Is following the rules really enough to avoiding claim denials?

It is obvious that you comprehend that if you don’t follow the rules f your health plans, your claims will not be covered. Sometimes your claim is denied even after you do everything right.Following the rules is also very important if you want your claim to bring satisfactory results. However, sometimes it simply isn’t enough.

Negotiating with your own health care contract isn’t your responsibility when you have a group health plan through work.  Nevertheless, you should ask your employer plenty of questions about your group health plan in order to fully educate yourself. By following these five steps, you will avoid “claims surprises”:

If you have any problems with a claim, don’t hesitate to call the insurer and ask for an explanation. Remember to take detailed notes during the explanation. This step is crucial to follow.
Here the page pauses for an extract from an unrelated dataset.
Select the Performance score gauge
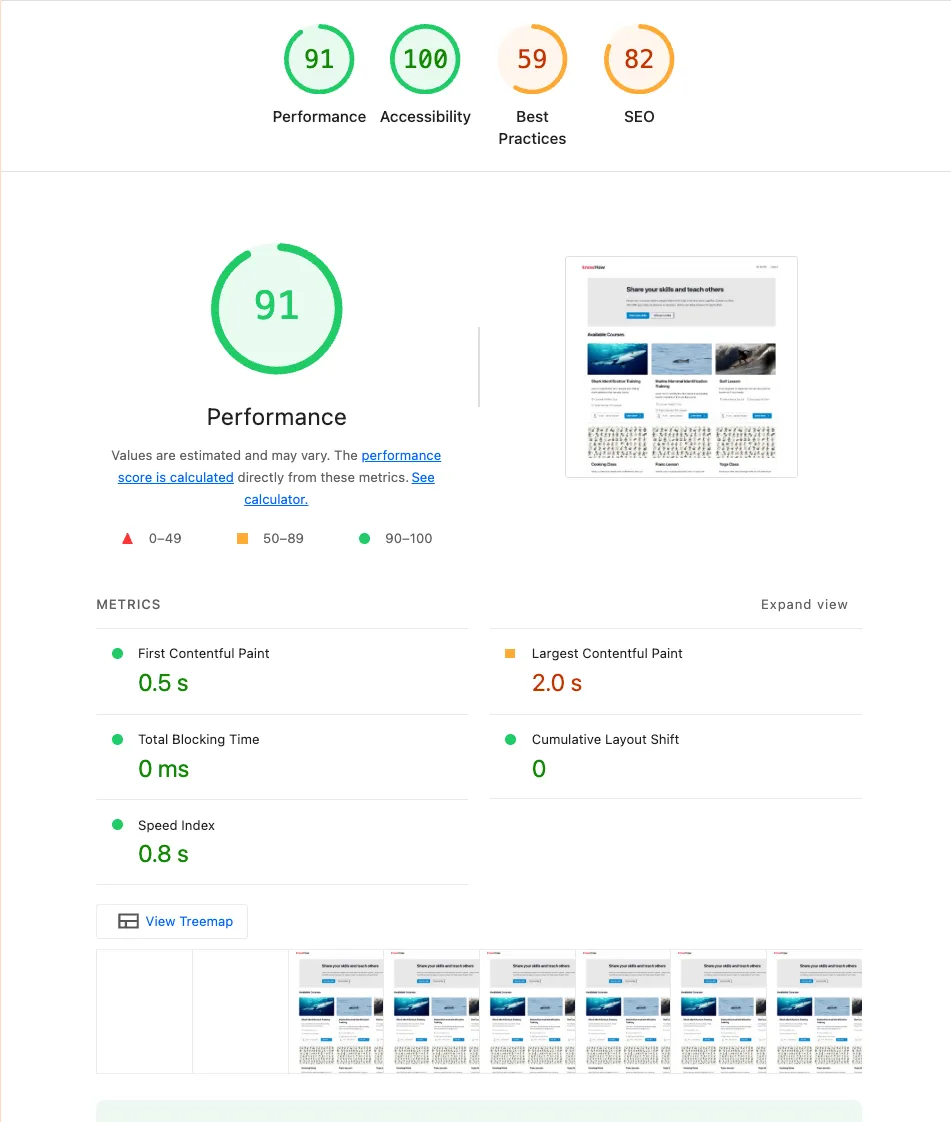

As a matter of fact, many claim denials are caused by misunderstandings between the consumer and the insurance company itself.
 
If you still didn’t understand all of the necessary components in your claim, or if you simply think that meeting someone face-to-face would be more effective, visit the person in your company responsible for benefits administration. Their position and great knowledge of the health plan details will assist you further to quickly resolve your problem.

Be absolutely sure about your benefits or providers covered under your plan – never rely on what you think is true. Make sure that you double-check whether the services, providers and benefits you need are covered under you plan.

You should do this before you receive treatment. This can be done by calling your plan’s customer-service department. Don’t forget to take notes. Write down the representative’s name, the date and the time, and the general details of your conversation.

If you find out that your benefits or providers have changed, and you have not been informed, bring this to the attention of the person in your company who is responsible for benefits administration. Ask if this situation is covered under the company’s contract with your health plan.
 
File a grievance with your health plan if your claim is unresolved. Don’t give up if you get a denial. There’s always a good chance the denial might be reversed. The complaint eventually goes before a state sponsored grievance committee that’s outside the plan. This is true in many states. “If a health insurer or health maintenance organization refuses to pay for a treatment it considers medically unnecessary or inappropriate, you may be able to have an Independent Review Organization review the decision,” says Texas Insurance Commissioner Jose Montemayor.